Monday, August 4, 2008

Arcade Games: A Thing Of The Past? Teshale

In 1990, SNK released NAM-1975 for the Neo Geo console. Initially avaliable as an arcade game, SNK developed a version for the Neo Geo in the hopes that video gamers would find the title enjoyable enough to continue playing it at home. (I assume that the release of this particular title is directly related to the release of my book The Things They Carried [1990].)

SNK's business model was ultimately unviable for two reasons. These reasons concern the entire purpose of arcade consoles, which is to take your money. To do so, they must 1) be intriguing or entertaining enough to draw you in. This is usually simple to do, as the glut of fighter games on the market indicate. 2) they must trick you into believing it is possible to beat the game; doing so must be a drawn out, long process. With NAM-1975, only half of this seems to be true. While the story, an unusual mishmash of Apocalypse Now-meets-GoldenEye (but written, oddly enough, before GoldenEye), is serviceable enough for a shooter, the actual work of eliminating enemies is tedious and unrewarding.
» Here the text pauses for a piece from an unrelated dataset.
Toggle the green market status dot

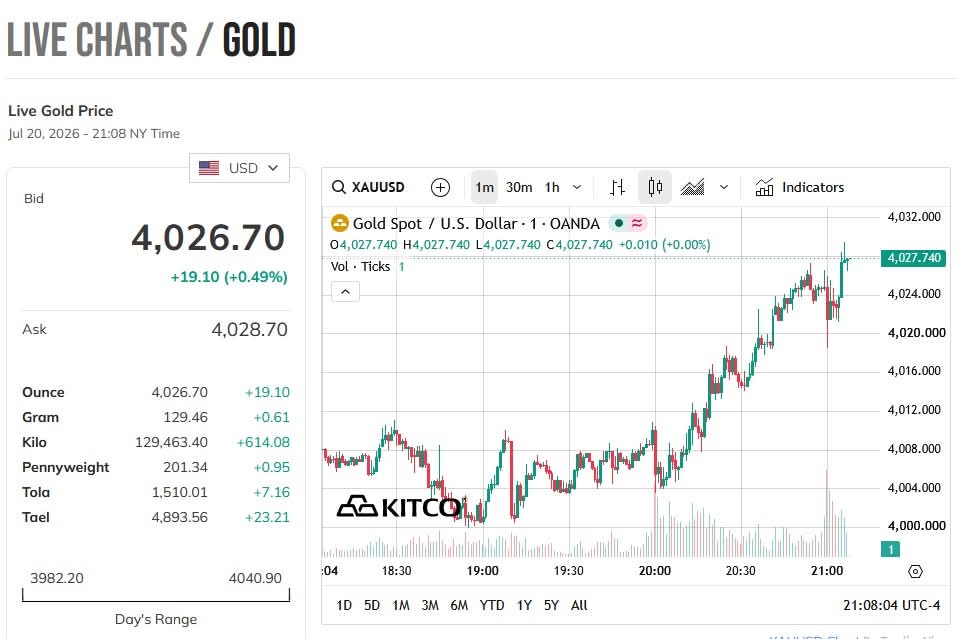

The final boss is extremely difficult to beat, according to reviews on http://www.neo-geo.com, and the game does not allow you to continue while battling. One or the other is understandable; but creating an impossible-to-beat final boss, and then forcing the gamer to begin the game all over again if killed in-game, is...why? Why would you do that? Why would you make a game so unutterably difficult and then reward the player, who suffers ruined eyesight and sore thumbs in the hopes that their efforts will come to fruition, with a gigantic pixellated middle finger? Why, SNK?! COME ON!!!

As a young woman, I wasted many hours at the local arcade playing entertaining, but ultimately pointless rounds of Gauntlet Legends, Fist of the North Star, and even Aerosmith's Revolution X-- but how many are doing the same today, ten years later, when they could waste their lives in the comfort of their own homes? The extreme popularity of home consoles such as the Wii, XBox and others suggest that the arcade era is on its last legs. More and more consumers are investing in consoles for the home, where, despite the relatively high price, games themselves are fairly inexpensive, and payment is one-time-only. Young gamers have large amounts of disposable income to spend, and the general trend suggests their pocketbooks are signalling the death knoll for arcades. Online multiplayer options present all of the original perks of the arcade game without the two drawbacks-- having to see other people, and having to keep a large collection of quarters in one's pockets. Thus, a previously lucrative business is unable to draw in the crowds of the 1980s, and is now struggling to stay relevant.